但是,好事多磨,差一点什么都再也看不到了。
离开纳库鲁湖野生动物保护区后,上了公路,路边时有狒狒,斑马和疣猪闪过。我正为它们不怕噪音,不怕污染而心生敬意,琢磨会不会有一天它们变成了家马和家猪,忽然,听到米歇尔大声急叫:“当心!”转头一看,只见司机萨姆像被惊醒,猛拐方向盘,迎面大卡车呼啸着擦肩而过。大家吓得脸色发白,纷纷问他:“怎么了,累了?”萨姆摆摆手,结结巴巴地说,好像有只苍蝇。

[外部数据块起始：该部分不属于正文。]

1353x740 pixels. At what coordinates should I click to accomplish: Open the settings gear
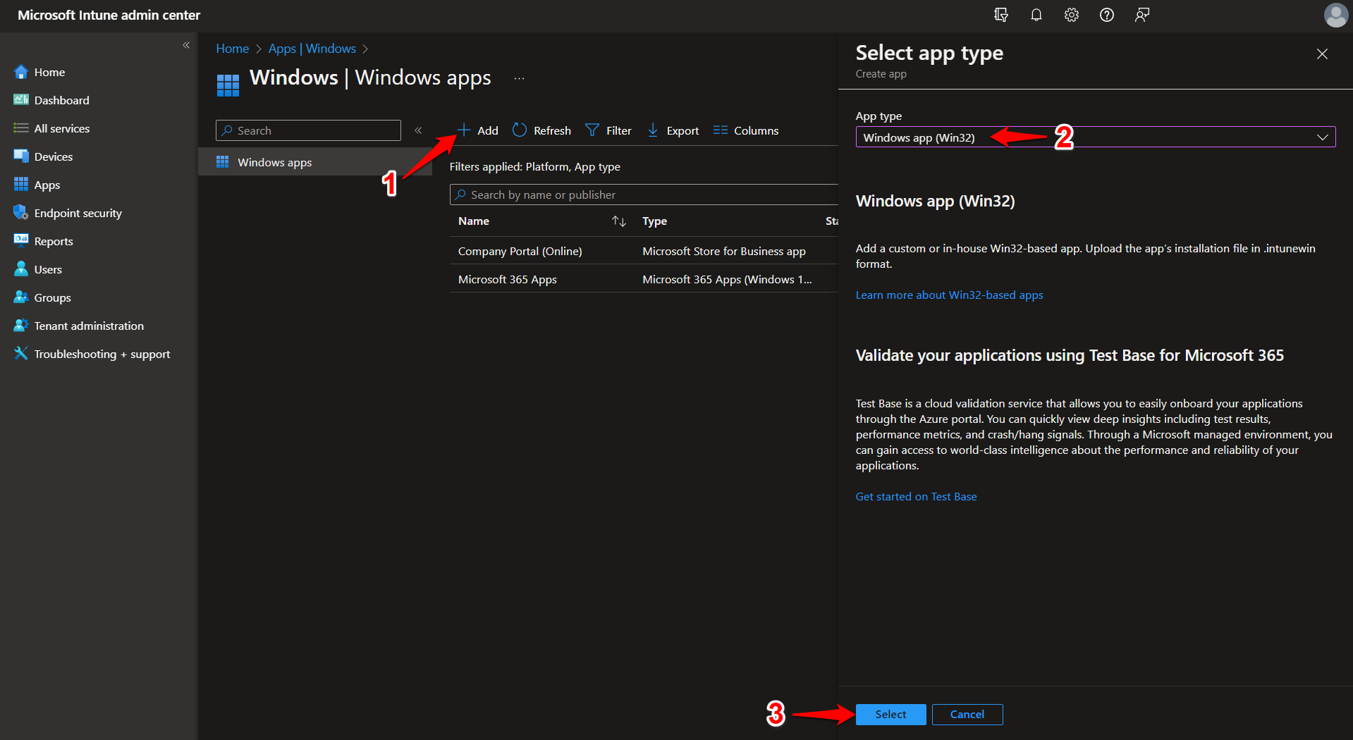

我们惊魂未定,面面相觑:哪有苍蝇的影子,他是在做梦?可现在是早上十点半,离开纳库鲁湖才一个半小时,不该已困得睡着了吧?萨姆在土道上的车技一流,大水塘,大泥坑,转来转去,从未抛过锚。可奇怪的是,每每一上柏油公路,他就乱挠他脑后的两个疙瘩,左摇右摆,像猴子似地动个不停。从第一天起,就发现了他那种躁乱,以为是多动症。看得心烦了,索性转身看窗外,不再注意他。但现在情况好像比想象的严重。听说过非洲采采蝇吗?萨姆会不会被采采蝇叮过而得了昏睡病?脑后的疙瘩难道是枕淋巴结肿大?烦躁,瞌睡,是他的病兆?

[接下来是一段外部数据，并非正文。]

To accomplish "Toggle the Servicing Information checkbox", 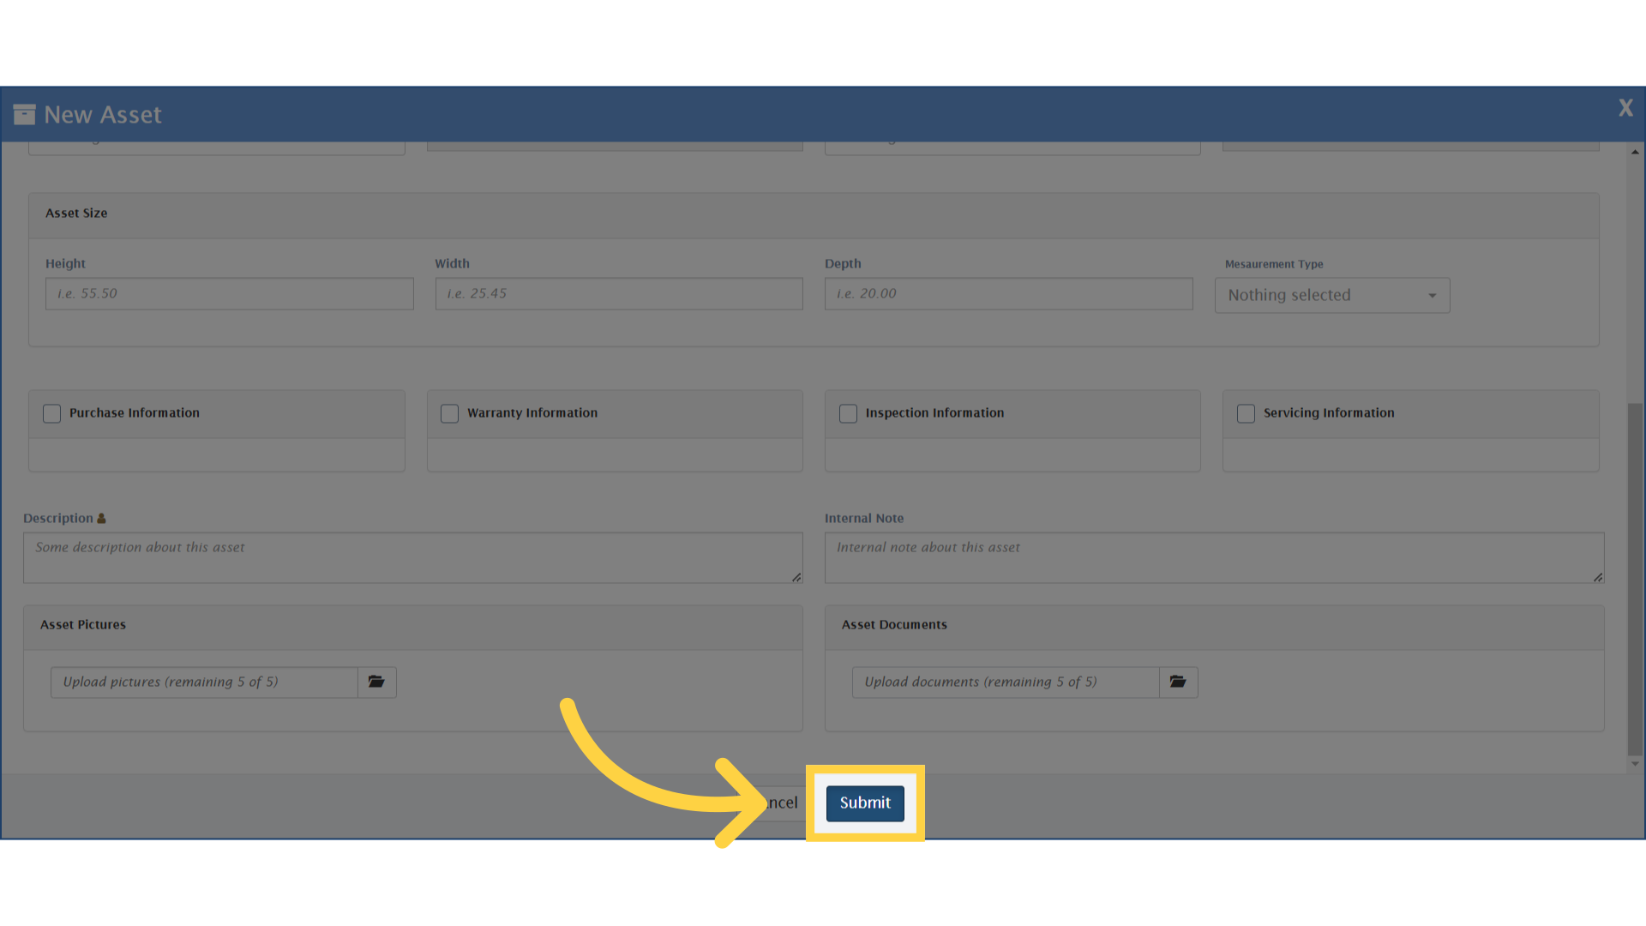I will point(1246,413).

中午在内罗毕著名的“肉食者”野生动物烤肉馆午餐。“未能远谋”的食客个个兴高采烈,对敞开肚皮挺吃的一串串烤肉品头论足,大惊小怪之余,不分青红皂白地都塞进嘴里大嚼,管它是鸵鸟翅,斑马肉,还是鳄鱼骨。我受了早上一吓,吃什么都味同嚼蜡。想想还有几百公里的路,有点心神不定。看来我们乘车运气不佳:在敦煌,在缅甸曾两次翻车,掉进路边庄稼地里;在西藏,在海南岛,都遇到开车睡着的司机……饭后,找到旅行社的人,换了一部车继续前行。但心里隐隐有负疚感,觉得萨姆可怜,后来在离开肯尼亚时加倍封了红包给他,希望对他治病有帮助,此是后话。